If you want a bedtime story as you say, I can probably write one out for you. This may or may not be all true. Most of it is, but thats what stories are about.

When I was a child in Mexico, my family lived near an area full of indian villages. These are the people (and villages) that people imagine when they think of Mexican villagers - the men in white outfits and straw hats, the women in their colorful skirts and bare, dirty feet.

My brother and I (we were maybe 9 and 7) had heard the rumors that the indian villagers were wild and untamed. The women bathed naked in the nearby rivers. The men drank alcohol all day and played and danced to wild music. We wanted to see this for ourselves but our parents only took us to the villages during the day (to buy fruit) and we supposed that what we wanted to see, the true wildness, was hidden to us. We only saw the weary sun-baked vendors waving flies off their papayas and we knew there was so much more.

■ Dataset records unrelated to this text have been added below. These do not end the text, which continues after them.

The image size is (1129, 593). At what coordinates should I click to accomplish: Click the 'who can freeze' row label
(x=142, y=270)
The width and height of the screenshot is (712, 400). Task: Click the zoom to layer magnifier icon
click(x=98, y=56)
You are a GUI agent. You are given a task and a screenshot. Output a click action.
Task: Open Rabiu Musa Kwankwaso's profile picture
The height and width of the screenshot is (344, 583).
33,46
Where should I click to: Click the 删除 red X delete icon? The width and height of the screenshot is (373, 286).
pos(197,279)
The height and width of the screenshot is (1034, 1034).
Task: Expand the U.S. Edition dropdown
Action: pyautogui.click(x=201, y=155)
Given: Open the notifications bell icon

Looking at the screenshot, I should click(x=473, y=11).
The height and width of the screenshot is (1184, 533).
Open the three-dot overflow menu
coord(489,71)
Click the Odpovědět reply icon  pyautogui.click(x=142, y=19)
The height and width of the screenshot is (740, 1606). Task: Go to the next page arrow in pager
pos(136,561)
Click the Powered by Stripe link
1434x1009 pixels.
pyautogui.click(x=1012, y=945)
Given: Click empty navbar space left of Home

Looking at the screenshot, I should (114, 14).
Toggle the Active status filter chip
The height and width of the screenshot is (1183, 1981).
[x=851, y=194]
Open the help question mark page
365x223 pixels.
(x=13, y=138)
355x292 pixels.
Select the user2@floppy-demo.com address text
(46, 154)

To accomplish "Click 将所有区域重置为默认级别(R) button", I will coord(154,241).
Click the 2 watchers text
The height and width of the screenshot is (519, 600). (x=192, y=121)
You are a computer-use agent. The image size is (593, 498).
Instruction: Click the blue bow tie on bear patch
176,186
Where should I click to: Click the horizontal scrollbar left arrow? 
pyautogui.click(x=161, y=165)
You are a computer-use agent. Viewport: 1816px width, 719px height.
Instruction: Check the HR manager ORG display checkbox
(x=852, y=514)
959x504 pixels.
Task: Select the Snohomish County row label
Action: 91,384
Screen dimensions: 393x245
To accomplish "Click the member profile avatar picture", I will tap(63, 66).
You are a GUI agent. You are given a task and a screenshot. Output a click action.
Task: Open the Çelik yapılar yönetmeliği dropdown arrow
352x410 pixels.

So, as you might guess, my brother and I struck out on our own one night. It wasnt too late, so our parents assumed we were maybe out catching fireflies or playing the final moments of some soccer game where the twilight has already arrived but you still have to go on.

We got lost several times because we only had moonlight and the dim lights of the villages to guide us. As we approached the village, I remember this clearly we heard this terrible noise, like a loud honking and all sorts of yelping. We still approached because, really, there was nothing else we could have done.

Soon, we were in the streets of the town itself and the noise and rattle seemed to be just around the corner. Otherwise, the streets were deserted. I think the feeling I had was that fear that you feel that everyone else has hidden away from something terrible, but you like a stupid wide-eyed animal did not know that you should be running away and so you just stood there, ready to be pounced on or consumed.

The next thing we saw was this: Out of the corner came 5 or 6 old men on canes. But each one was wearing the same mask, this horrible, monstrous mask that disfigured their features to give them exaggerated noses and chins. Seconds later they were followed by small band of men, several holding xylophones and one, holding a broken tuba which honked like an asthmatic cow. They in turn were followed by a parade of people all moving across the street and disappearing into another, emerging and vanishing like ghosts. Not only did they not come our way, they didnt even look our way.

We had watched a spectacle, my mother later explained, a local festival honoring perhaps a harvest or a moon. I've forgotten her explanations. The memory and thrill of that moment is what stays with me to this day, the glimpse into another world, secret and intractable.